Module 13: Data Quality β€” Ensuring Data Integrity at Scale

NetflixAmazonDifficulty: Hard

Interview Question

"At Netflix, data quality is critical for recommendation systems. Walk us through your data validation framework β€” how do you detect and handle duplicates, nulls, schema drift, and data anomalies at petabyte scale?" β€” Netflix Data Engineer Interview

"At Amazon, we process millions of transactions hourly.
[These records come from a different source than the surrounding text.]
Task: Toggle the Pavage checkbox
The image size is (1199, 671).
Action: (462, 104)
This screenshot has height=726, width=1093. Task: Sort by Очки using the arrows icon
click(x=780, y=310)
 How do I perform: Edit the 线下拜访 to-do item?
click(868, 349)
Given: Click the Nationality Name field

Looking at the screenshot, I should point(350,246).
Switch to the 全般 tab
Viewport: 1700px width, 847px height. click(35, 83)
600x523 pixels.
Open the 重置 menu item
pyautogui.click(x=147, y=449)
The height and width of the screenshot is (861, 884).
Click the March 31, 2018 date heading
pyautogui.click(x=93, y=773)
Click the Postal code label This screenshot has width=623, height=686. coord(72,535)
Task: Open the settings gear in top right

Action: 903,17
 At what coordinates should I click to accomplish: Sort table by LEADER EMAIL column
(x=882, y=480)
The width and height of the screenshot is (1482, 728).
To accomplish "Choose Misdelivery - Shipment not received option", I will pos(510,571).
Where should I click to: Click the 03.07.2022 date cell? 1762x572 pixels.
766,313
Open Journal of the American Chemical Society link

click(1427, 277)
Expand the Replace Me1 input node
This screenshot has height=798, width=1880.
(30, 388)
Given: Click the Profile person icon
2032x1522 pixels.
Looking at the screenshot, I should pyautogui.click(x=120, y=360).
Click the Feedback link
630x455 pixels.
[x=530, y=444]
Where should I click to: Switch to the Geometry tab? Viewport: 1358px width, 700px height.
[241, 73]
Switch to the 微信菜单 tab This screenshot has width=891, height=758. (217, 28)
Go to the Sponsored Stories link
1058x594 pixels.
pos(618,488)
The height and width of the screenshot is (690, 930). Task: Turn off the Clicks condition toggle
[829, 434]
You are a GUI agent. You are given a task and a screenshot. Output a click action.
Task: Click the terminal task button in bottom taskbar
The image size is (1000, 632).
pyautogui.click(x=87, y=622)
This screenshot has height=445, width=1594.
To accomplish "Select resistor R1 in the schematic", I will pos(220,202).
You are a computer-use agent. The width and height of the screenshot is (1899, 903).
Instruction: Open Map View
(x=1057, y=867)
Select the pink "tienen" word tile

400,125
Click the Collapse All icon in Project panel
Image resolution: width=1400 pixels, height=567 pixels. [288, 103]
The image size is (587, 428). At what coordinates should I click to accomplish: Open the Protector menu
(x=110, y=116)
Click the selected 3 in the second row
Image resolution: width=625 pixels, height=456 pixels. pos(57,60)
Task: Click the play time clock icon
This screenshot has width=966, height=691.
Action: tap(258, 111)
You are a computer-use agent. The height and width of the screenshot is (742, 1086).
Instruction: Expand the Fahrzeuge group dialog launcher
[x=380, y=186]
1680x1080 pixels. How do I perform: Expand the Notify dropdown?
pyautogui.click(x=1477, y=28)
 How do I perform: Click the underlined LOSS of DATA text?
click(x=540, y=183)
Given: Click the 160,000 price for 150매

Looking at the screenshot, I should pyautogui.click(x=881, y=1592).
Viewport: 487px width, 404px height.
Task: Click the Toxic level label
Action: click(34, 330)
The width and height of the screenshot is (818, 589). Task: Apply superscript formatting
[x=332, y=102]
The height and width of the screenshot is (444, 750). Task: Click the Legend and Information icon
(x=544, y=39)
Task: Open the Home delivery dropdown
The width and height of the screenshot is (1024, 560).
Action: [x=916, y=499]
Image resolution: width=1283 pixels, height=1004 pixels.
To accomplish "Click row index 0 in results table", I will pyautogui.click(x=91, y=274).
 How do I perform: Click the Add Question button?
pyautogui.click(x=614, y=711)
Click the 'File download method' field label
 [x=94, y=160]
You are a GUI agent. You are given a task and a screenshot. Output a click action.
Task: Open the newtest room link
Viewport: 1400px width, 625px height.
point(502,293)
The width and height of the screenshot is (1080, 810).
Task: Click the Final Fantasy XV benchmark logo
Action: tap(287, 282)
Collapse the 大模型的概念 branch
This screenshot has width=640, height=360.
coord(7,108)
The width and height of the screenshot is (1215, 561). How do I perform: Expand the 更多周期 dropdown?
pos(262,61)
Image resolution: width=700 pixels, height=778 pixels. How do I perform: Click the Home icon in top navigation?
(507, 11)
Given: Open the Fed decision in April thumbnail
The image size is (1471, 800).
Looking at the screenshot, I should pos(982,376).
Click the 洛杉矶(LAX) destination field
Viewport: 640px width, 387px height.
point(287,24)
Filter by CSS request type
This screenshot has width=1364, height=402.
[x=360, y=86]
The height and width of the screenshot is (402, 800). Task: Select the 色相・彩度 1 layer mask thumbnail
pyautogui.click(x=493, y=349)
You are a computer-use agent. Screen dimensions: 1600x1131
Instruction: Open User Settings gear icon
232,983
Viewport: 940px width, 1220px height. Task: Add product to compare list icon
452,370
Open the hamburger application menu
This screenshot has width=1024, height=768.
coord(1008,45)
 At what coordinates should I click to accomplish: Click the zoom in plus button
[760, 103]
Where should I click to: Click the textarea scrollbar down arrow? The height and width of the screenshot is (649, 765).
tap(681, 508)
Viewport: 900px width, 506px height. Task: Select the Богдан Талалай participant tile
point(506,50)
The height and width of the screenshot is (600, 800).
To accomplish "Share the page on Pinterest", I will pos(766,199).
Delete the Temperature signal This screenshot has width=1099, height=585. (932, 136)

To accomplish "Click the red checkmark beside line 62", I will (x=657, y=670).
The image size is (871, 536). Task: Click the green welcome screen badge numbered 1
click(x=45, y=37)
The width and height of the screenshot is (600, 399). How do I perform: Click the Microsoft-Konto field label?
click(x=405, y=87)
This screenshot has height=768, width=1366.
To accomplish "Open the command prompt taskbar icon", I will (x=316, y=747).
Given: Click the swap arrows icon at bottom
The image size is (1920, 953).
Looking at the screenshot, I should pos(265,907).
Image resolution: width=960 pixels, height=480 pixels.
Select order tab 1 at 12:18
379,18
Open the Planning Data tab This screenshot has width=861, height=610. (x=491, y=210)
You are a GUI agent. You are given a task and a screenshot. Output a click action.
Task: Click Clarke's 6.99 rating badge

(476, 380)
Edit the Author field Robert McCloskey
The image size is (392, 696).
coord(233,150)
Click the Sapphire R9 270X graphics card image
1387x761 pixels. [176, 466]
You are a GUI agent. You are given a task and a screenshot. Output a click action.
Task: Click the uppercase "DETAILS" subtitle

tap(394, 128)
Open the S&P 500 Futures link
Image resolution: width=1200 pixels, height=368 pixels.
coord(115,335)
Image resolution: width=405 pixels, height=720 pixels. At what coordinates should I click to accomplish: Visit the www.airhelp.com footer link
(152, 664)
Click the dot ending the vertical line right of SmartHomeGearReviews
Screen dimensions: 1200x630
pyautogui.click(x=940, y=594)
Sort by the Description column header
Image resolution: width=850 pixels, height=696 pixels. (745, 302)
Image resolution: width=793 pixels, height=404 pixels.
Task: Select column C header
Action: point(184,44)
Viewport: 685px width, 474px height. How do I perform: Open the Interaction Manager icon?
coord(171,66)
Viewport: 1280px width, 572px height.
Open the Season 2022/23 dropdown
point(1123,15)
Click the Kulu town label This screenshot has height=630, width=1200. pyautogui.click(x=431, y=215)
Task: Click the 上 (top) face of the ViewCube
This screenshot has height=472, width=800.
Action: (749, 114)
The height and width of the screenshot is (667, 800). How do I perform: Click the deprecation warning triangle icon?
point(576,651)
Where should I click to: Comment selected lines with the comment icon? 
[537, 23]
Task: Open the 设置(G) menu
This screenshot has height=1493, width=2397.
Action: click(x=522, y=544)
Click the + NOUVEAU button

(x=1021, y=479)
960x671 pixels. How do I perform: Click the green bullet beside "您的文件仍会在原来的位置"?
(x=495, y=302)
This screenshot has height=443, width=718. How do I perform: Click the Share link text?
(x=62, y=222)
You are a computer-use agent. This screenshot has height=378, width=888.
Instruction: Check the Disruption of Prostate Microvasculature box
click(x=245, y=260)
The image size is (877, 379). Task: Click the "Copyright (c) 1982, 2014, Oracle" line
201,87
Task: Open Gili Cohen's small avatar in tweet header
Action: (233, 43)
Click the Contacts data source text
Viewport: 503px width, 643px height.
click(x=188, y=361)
Explain how you would implement data quality checks that catch issues before they propagate to downstream systems, and how you would design a quarantine mechanism for bad data." β€” Amazon Senior Data Engineer Interview


Data Quality Dimensions

  1. Completeness: Are required fields present?
  2. Uniqueness: Are records unique?
  3. Validity: Do values conform to expected formats?
  4. Consistency: Are values consistent across sources?
  5. Timeliness: Is data arriving on time?
  6. Accuracy: Does data reflect reality?

Null Handling Strategies

from pyspark.sql import SparkSession
from pyspark.sql.functions import *
from pyspark.sql.types import *

spark = SparkSession.builder.appName("DataQualityInterview").getOrCreate()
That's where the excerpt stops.